» **AIM OF THE EXERCISE**: Locate every line below that contains the word "stage" and copy it.

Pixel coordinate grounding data
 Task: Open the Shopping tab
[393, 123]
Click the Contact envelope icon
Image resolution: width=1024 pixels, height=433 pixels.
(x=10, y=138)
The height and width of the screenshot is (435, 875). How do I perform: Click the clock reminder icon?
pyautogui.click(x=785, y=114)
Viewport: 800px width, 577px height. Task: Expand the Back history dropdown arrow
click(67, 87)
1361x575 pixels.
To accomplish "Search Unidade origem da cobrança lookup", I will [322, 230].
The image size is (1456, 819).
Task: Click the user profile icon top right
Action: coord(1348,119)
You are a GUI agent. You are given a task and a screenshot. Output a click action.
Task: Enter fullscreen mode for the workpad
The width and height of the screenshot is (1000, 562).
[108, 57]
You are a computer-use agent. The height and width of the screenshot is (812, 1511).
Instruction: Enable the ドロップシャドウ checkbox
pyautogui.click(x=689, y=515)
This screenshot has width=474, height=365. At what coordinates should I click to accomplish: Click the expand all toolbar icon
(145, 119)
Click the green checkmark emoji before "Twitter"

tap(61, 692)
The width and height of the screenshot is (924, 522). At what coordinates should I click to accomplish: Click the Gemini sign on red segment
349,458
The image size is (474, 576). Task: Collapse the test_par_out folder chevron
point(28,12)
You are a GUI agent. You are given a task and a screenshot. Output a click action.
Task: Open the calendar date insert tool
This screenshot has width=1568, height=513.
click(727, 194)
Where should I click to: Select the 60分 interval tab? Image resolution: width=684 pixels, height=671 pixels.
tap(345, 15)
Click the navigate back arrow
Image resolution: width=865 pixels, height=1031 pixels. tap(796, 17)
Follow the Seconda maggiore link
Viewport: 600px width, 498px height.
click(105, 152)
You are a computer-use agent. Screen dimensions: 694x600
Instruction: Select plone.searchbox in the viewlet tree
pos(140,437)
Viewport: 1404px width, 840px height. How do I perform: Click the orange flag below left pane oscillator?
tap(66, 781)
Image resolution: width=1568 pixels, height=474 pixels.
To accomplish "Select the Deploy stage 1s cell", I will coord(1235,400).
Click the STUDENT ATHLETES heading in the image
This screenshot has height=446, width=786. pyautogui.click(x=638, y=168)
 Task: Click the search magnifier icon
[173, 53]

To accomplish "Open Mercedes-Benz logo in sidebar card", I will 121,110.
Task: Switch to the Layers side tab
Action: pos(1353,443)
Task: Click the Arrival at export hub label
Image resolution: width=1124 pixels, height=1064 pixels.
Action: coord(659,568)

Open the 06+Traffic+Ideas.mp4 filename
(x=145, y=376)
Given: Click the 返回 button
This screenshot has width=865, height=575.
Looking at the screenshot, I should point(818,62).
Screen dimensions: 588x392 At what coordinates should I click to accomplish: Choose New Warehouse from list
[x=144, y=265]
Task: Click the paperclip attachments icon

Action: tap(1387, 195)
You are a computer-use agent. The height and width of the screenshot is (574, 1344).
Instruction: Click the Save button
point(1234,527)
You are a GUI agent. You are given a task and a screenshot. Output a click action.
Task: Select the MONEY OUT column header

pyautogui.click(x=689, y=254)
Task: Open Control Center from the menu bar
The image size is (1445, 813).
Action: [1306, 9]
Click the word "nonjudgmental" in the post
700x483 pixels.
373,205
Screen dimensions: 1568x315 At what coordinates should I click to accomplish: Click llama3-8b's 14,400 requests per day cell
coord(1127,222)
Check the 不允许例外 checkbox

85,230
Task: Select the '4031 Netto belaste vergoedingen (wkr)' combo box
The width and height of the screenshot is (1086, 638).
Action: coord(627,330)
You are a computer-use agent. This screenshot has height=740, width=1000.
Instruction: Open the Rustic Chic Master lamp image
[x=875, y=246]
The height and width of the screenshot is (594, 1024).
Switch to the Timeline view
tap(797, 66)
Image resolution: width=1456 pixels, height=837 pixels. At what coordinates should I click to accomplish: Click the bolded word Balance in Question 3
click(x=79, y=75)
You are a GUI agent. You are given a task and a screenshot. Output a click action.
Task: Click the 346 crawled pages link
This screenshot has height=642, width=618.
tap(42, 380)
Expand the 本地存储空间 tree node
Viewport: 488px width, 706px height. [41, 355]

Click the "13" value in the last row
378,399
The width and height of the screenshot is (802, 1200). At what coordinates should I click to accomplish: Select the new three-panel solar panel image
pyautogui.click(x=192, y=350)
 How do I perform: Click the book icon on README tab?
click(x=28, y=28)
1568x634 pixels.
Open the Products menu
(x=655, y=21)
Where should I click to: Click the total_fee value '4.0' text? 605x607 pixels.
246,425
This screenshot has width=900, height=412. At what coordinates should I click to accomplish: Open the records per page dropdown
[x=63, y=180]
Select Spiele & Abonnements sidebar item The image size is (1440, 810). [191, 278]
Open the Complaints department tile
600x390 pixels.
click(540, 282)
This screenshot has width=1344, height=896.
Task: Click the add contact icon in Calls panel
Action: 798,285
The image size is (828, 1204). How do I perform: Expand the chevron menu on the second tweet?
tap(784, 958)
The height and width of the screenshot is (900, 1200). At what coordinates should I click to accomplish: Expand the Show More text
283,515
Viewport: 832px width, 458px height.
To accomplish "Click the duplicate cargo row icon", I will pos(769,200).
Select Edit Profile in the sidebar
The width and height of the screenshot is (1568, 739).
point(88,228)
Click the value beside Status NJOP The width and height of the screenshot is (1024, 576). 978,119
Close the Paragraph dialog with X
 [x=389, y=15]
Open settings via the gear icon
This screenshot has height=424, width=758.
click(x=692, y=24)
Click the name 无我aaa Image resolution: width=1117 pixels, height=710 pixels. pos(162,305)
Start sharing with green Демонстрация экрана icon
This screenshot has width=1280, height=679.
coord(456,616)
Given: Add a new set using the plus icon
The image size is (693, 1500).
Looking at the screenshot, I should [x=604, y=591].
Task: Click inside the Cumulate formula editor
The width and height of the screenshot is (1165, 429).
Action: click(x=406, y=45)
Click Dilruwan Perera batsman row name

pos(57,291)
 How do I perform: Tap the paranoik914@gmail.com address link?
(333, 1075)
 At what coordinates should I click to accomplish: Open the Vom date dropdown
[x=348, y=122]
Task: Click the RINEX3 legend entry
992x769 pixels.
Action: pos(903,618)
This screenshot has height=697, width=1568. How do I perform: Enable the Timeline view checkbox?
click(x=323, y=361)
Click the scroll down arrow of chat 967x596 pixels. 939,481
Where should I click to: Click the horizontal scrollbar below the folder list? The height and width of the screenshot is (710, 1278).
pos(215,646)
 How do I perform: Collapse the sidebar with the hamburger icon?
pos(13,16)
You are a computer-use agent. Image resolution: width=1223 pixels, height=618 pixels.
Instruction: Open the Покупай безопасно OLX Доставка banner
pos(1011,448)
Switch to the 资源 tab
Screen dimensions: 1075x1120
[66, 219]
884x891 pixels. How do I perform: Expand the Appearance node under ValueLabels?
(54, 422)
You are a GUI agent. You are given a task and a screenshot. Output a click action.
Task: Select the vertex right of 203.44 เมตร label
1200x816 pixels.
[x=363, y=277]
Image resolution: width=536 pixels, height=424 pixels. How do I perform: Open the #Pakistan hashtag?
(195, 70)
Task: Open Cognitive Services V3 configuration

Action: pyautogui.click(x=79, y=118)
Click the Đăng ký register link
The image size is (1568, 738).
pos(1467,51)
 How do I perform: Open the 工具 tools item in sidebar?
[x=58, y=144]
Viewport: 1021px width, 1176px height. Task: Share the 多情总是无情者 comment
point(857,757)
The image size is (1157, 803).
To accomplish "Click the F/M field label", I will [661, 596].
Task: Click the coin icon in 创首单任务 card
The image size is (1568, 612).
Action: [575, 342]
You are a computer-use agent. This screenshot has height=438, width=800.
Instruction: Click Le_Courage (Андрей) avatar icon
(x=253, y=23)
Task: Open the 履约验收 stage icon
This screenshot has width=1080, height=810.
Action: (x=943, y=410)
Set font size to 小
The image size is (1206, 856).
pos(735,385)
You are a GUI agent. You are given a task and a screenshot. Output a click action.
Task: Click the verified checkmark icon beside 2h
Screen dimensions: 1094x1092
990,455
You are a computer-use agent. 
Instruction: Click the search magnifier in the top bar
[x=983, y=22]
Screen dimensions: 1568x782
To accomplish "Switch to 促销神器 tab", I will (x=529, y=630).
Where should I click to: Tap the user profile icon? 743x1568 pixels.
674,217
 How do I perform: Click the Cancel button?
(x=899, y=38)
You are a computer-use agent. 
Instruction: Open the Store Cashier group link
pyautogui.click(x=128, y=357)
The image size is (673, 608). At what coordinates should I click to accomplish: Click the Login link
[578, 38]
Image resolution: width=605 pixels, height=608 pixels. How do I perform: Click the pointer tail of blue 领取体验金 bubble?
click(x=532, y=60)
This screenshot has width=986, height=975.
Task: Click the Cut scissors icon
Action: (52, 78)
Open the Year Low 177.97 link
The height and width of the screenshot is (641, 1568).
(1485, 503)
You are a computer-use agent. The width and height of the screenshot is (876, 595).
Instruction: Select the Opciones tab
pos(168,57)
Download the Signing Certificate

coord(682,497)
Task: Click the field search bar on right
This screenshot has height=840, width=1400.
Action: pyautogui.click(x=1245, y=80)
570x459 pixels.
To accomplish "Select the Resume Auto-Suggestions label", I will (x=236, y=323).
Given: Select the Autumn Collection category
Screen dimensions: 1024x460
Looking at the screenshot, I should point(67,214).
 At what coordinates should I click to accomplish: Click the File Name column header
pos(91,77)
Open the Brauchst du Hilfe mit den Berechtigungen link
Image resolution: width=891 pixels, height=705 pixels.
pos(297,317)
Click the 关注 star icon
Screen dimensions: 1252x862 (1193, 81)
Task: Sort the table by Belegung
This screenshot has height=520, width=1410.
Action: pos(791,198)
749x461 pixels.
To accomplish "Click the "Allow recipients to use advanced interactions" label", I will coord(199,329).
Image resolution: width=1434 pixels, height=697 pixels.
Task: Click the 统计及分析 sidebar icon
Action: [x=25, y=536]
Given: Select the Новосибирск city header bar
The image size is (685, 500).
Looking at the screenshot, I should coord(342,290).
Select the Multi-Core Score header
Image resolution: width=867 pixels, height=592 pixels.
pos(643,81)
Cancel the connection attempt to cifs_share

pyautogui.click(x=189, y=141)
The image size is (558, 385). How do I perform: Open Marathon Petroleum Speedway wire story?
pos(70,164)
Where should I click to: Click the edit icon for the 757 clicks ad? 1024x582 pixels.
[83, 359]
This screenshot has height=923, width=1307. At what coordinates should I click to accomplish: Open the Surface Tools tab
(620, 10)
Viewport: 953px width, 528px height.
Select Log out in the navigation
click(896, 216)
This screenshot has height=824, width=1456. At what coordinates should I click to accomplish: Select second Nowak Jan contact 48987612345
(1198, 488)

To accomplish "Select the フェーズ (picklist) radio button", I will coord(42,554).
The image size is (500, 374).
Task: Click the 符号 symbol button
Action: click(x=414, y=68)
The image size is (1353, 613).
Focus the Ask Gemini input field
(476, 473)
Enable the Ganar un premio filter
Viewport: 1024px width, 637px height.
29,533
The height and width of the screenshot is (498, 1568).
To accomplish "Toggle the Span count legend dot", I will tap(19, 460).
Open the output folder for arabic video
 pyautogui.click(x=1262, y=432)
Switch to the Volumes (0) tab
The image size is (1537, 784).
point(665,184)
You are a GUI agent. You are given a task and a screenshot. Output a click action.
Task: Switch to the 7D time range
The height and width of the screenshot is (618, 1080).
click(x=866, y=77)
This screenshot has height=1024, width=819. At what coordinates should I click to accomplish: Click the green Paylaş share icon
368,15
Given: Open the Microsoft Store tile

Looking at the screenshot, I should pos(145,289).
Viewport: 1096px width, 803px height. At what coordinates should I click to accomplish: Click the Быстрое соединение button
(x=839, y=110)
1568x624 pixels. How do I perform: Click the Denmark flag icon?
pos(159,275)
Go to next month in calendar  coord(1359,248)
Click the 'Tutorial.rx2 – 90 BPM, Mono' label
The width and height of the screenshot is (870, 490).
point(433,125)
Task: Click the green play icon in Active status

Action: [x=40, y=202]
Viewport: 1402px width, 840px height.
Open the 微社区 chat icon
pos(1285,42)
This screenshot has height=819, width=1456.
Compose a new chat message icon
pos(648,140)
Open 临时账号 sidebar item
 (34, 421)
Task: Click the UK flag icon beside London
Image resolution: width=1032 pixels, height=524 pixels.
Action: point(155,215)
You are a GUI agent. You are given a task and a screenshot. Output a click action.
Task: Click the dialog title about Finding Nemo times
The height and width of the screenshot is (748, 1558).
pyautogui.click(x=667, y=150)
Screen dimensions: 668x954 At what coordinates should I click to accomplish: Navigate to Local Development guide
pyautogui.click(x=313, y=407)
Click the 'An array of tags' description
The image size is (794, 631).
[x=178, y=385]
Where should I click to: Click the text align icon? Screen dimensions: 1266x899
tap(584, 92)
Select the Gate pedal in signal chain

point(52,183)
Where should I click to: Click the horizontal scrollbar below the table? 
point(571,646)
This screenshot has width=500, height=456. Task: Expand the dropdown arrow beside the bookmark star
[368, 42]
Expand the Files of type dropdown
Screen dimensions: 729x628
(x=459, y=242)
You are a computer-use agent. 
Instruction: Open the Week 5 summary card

» **THE ANSWER**:
To accomplish "Select the Deploy stage 1s cell", I will coord(1235,400).
Task: Open the 履约验收 stage icon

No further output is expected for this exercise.